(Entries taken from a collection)
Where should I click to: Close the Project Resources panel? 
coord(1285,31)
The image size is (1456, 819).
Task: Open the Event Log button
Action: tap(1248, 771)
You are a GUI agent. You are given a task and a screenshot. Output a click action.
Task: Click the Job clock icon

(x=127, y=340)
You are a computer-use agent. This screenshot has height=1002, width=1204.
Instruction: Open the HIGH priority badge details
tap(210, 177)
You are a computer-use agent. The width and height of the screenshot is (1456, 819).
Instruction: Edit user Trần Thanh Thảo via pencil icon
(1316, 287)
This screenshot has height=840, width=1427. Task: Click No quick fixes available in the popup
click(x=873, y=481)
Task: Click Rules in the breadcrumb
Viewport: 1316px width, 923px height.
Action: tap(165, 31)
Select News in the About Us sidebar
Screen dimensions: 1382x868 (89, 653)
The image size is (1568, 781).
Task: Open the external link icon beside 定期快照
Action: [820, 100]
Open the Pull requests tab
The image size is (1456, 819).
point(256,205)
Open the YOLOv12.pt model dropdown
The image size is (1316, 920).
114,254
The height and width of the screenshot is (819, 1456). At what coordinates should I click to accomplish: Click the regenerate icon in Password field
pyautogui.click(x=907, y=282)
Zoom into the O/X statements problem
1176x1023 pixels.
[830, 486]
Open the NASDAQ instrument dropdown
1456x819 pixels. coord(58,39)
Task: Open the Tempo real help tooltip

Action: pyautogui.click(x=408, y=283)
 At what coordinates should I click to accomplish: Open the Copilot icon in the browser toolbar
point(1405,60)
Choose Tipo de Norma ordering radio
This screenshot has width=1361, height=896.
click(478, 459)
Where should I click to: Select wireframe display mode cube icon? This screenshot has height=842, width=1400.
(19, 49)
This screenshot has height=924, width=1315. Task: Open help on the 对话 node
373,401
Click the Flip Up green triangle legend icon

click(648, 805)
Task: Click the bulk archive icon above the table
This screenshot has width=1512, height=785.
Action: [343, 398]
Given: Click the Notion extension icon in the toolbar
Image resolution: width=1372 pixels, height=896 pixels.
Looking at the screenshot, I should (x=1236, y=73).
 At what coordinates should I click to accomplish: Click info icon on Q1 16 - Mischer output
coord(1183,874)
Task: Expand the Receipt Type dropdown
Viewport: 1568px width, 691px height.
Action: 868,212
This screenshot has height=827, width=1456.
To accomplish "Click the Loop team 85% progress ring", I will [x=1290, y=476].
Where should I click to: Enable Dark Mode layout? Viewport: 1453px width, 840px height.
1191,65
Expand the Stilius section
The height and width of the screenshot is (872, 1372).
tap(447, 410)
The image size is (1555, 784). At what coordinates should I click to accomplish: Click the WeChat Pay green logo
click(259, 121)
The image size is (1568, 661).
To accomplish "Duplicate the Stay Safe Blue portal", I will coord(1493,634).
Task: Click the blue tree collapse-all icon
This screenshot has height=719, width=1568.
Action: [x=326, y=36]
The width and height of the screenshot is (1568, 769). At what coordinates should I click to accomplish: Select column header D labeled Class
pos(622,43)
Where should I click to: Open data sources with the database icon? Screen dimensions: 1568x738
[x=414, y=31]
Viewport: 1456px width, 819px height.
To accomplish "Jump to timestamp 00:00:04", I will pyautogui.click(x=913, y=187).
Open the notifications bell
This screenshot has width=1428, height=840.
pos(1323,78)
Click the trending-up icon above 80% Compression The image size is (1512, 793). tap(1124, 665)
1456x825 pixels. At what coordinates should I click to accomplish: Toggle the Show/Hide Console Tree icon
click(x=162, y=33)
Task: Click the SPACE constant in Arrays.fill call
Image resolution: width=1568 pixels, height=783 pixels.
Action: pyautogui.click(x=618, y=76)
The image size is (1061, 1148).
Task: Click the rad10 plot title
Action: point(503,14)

## Brief
In the data above, retype exactly and only the lines between the one holding "This screenshot has height=827, width=1456." and the one holding "Expand the Stilius section", inclusive.

## Written answer
This screenshot has height=827, width=1456.
To accomplish "Click the Loop team 85% progress ring", I will [x=1290, y=476].
Where should I click to: Enable Dark Mode layout? Viewport: 1453px width, 840px height.
1191,65
Expand the Stilius section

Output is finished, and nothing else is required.